Another printer technology competes with laser printers: LED (Light Emitting Diode) technology. With this technology, an electroluminescent diode printhead polarises the drum with a very fine light ray, making very small dots. This technology is particularly well adapted for obtaining high resolutions (600, 1,200 or 2,400 dpi).

Given that each diode is makes one point, print speed hardly affects resolution. Moreover, this technology lacks moving parts, which translates into less-expensive and more solid and reliable printers.

Printer Command Language

Page description language is the standard language that computers use to communicate with printers. Indeed, a printer must be able to interpret the information that a computer is sending to it.

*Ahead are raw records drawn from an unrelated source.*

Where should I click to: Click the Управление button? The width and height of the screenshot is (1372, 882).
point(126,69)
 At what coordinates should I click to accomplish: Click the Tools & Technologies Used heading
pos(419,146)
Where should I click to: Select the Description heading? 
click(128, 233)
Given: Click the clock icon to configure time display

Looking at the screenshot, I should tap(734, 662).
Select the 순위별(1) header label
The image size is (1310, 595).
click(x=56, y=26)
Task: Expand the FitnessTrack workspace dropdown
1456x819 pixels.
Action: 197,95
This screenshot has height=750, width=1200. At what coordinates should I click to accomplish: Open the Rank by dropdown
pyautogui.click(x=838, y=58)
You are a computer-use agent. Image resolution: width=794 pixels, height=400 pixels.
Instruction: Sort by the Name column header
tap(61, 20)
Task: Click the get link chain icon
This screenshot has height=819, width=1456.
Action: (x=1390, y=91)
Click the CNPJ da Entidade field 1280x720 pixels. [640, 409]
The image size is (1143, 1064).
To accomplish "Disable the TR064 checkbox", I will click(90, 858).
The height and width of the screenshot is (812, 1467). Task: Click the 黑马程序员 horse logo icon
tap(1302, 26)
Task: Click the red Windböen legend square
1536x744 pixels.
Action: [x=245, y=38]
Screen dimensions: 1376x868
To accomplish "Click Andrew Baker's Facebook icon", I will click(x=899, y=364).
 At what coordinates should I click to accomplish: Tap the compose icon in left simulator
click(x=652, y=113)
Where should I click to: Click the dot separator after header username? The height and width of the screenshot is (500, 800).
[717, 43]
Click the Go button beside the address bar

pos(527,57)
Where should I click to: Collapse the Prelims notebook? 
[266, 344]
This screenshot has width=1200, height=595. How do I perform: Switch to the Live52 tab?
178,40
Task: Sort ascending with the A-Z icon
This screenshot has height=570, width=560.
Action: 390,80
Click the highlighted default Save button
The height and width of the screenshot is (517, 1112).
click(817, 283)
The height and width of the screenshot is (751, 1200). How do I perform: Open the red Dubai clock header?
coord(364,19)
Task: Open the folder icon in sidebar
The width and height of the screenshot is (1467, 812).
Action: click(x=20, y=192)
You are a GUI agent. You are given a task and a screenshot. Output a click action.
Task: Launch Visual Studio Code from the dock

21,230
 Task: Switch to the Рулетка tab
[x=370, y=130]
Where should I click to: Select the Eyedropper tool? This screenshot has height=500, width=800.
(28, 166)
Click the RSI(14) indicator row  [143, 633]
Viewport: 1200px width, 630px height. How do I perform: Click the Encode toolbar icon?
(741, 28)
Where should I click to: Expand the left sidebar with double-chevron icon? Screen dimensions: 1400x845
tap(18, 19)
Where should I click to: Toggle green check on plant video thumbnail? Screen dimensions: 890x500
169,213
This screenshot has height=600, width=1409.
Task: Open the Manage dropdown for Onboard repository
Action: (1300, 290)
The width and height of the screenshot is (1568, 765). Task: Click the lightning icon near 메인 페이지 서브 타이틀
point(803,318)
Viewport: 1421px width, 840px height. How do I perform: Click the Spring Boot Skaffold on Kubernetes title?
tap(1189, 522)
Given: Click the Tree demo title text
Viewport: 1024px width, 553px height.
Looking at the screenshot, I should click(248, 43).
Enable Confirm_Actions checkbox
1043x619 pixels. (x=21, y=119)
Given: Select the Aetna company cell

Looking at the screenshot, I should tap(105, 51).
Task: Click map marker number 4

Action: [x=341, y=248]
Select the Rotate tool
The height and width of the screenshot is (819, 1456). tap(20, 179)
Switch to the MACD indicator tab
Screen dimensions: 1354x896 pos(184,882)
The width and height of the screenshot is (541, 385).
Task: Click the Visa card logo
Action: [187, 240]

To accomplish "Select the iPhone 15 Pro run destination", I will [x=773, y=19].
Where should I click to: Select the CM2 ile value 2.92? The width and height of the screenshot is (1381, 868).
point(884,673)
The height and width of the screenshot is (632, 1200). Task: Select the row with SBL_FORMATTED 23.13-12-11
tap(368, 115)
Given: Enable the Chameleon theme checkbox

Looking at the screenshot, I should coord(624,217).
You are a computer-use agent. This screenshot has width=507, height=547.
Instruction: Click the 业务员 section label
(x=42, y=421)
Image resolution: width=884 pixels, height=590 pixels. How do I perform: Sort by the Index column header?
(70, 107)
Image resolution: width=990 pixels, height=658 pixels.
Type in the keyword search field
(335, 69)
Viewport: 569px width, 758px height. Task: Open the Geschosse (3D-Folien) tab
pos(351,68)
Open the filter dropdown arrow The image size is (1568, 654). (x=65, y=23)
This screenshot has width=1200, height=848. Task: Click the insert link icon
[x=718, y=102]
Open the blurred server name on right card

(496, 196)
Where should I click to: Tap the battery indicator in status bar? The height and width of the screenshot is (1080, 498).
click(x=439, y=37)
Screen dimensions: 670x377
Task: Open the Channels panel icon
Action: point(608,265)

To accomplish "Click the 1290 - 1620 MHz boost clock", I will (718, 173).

The two main page description languages are:

  1. Printer command language (PCL): a language made up of binary sequences. The characters are transmitted according to their ASCII code
  2. PostScript language: this language, originally used for Apple LaserWriters, has become the standard in page description languages. It is a language in its own right based on a set of instructions

Print Servers

There are control boxes called print servers that allow you to make a printer with a USB or parallel connection available to a whole network.